For those (of us) who like or need to control, we receive lessons periodically that show us that there are many things that we can’t control. Our family is experiencing one of those lessons this week. We planned a Spring Break ski trip to Colorado a year ago, and that trip is now in process. Regrettably for us, this is a very warm end of winter in Steamboat Springs, Colorado, and there is very little snow. We are here to ski, well, the children and grandchildren are here to ski, and I am along for the memories! We are having 60 and 70 degree days, and disappointing amounts of snow. While there is some skiing possible, with the best conditions between 11am-3pm, it isn’t the ski trip out west we envisioned. Although there is plenty to do here other than ski, we planned this trip for the skiing. So we are disappointed. Although several of us more than once have echoed the words, “You can’t control the weather,” I know that we wish we could.
This experience reminds me of other things we can’t control, and some things that we can. I am reminded of some points I make when speaking and consulting on Communication and Leadership. Perhaps I need to remember these points as we make the best of this Spring Break vacation.
- We have no accountability or control of the response(s) of others. We have absolute accountability and control of what we say and how we say it. If we communicate effectively, the other person should not react, but we can’t control that. Regardless of what we say and how we say it, some people will be defensive and react. How we respond to the defensiveness may at least in part determine whether the reaction gets worse or improves, but not necessarily so. We should do our best to communicate well, and when the response isn’t what it should be, refuse to let the reaction of the other person pull us down.
- Relationships change over time, and some of those changes are not what we expect, or what we would prefer. Some friendships can last through all of our life changes, and some can’t. I have a couple of friends who are more like sisters than friends, and those relationships have survived moves, divorce, remarriage, death, and many other changes, and are still strong after 45 years. There are other relationships which were once close friendships, but that have not remained so. Being one who has difficulty letting go of anything (including clothes, stuff, and organizations) I tried to keep those relationships alive, but realized that there wasn’t enough interest from the other person to do so. I have come to accept that while I can control keeping clothes, stuff and organizations long past their usefulness, I can’t control relationships that have outlived their time. Keeping relationships alive requires two people, and I can only control one of those people. So instead of grieving over lost relationships, I can enjoy those relationships that I have, and do my best to make them even stronger.
- Family relationships are even more complicated than friendships, and have similar issues of control. I am an only child with no living parents. I have always longed for a close family, and struggle to understand families who “should” be close, and aren’t.
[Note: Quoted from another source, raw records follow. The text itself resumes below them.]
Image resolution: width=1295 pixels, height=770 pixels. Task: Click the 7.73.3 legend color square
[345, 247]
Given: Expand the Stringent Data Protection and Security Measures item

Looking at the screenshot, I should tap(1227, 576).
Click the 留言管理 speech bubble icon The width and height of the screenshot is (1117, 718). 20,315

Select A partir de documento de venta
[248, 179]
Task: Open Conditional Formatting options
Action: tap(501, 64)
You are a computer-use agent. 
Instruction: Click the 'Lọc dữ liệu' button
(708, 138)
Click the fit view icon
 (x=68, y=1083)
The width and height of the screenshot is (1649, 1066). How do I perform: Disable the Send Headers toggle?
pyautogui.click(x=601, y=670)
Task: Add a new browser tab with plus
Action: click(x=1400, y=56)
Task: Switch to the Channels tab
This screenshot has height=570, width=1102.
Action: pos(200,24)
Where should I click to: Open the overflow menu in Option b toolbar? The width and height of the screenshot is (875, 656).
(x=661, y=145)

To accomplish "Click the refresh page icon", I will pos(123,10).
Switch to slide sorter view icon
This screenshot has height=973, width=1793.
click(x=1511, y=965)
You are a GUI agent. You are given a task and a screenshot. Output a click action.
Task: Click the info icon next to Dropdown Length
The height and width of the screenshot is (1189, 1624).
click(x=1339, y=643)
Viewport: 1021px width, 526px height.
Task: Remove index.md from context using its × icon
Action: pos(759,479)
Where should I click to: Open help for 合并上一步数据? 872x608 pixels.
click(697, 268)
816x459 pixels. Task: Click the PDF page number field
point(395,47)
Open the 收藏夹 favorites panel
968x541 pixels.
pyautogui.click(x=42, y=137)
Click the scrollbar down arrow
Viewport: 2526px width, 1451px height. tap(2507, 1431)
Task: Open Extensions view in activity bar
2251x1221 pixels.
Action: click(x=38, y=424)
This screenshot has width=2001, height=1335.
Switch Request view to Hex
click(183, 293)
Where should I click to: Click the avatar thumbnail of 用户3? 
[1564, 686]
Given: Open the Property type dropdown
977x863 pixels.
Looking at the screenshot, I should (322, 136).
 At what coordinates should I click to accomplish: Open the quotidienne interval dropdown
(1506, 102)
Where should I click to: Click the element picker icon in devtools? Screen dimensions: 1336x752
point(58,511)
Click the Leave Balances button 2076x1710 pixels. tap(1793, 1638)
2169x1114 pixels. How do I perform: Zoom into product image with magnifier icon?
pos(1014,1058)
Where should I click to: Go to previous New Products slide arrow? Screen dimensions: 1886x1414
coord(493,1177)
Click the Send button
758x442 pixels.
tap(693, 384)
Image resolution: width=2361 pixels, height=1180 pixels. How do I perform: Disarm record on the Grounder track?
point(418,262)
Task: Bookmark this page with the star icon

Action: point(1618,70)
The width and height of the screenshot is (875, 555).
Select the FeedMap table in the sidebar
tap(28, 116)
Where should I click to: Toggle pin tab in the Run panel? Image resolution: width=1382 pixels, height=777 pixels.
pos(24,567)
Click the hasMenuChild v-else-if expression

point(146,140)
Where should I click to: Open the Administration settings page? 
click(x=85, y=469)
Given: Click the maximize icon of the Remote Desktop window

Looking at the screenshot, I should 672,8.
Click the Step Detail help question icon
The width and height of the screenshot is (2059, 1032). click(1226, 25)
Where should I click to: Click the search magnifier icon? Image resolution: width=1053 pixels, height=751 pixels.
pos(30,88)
I have finally accepted that “coulda, wouda, shouda doesn’t work with any relationships, including families. The issues that divide or unite siblings are varied, and even when siblings grown up together in what appears to be a functional family, there is no guarantee that those different people will choose to remain close as adults. I am thinking of three different families who one would think would have more to unite them than to divide them, yet who are not close as adults, and even less so once the parents are no longer present. In each case there is at least one sibling who would choose it to be otherwise, yet who has realized that relationships can’t be sustained by wishes to do so that aren’t shared.
What are the lessons from all of this? For me, there are three that are most important.
- While we can’t control the response or other behavior of others, we can, and should control our own. When the realization is obvious that the relationship has outlived its usefulness, we need to be able to let it go. While we can hold onto the good memories, we can’t hold on to others who choose to go, be they spouses, friends or family.
- There are seasons for a reason, and there are seasons of life. If we live long enough we will have seasons of growth, and we will also have seasons when the best we can do is to try to hold on to what we have, for nothing is growing. In the seasons of growth we should put some things away to carry us through the other seasons. While we can’t control the seasons, we can control our response, and we can control what we do with our learning from nature’s lessons.
- One thing we can control is our response to whatever changes we experience. During the good times, we should rejoice in those and share what we have with others. During the times when we struggle, we can look for the meaning in the struggle, and the lessons provided, and do our best to not need to relive those lessons.
Instead of being disappointed or immobilized by unexpected and unwanted changes, we can choose to accept and perhaps even embrace the change. Instead of snow skiing, our family is off to explore the beauty of all that Steamboat has to offer, which is much more than snow!